- Task brief:
The line holding "Image resolution: width=1458" and all lines that follow it to the end of the data: return these exactly, and nothing more.

- Source material:
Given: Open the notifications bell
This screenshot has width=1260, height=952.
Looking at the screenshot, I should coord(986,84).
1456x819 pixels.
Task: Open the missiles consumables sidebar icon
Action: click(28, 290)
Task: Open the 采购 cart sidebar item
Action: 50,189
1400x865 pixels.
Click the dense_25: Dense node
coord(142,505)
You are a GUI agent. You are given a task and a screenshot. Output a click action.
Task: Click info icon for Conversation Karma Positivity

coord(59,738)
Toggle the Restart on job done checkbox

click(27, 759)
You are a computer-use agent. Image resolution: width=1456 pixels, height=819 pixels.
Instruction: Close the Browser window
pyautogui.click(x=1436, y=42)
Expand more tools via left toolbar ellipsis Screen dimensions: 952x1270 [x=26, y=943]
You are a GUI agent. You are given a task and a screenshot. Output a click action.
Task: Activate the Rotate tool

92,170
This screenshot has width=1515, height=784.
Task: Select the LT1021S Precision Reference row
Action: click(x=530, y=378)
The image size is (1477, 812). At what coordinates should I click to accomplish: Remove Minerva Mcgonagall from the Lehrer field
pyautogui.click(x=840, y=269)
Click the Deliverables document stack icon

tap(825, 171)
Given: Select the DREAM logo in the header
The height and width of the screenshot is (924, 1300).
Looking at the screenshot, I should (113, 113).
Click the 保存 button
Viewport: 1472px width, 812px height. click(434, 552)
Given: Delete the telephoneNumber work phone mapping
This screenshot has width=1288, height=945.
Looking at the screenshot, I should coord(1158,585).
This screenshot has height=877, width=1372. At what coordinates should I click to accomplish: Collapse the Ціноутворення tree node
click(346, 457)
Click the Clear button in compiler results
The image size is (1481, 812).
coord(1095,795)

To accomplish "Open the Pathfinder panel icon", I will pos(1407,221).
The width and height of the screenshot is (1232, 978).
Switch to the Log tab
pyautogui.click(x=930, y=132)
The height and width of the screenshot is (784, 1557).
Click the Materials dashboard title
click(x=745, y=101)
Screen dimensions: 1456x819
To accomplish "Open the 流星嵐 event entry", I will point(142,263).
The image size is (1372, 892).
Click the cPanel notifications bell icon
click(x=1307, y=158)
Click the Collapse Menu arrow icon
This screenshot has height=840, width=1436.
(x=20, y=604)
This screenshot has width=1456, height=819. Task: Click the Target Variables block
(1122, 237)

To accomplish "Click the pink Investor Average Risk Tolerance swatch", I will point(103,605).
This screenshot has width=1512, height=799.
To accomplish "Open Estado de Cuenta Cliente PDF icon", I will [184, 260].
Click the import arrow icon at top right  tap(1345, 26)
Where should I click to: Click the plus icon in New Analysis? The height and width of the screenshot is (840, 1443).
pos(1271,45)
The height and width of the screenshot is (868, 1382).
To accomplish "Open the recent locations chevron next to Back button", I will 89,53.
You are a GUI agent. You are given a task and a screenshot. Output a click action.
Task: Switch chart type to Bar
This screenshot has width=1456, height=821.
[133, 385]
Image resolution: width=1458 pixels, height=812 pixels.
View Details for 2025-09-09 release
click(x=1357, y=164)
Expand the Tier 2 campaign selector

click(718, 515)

- Exercise response:
Image resolution: width=1458 pixels, height=812 pixels.
View Details for 2025-09-09 release
click(x=1357, y=164)
Expand the Tier 2 campaign selector

click(718, 515)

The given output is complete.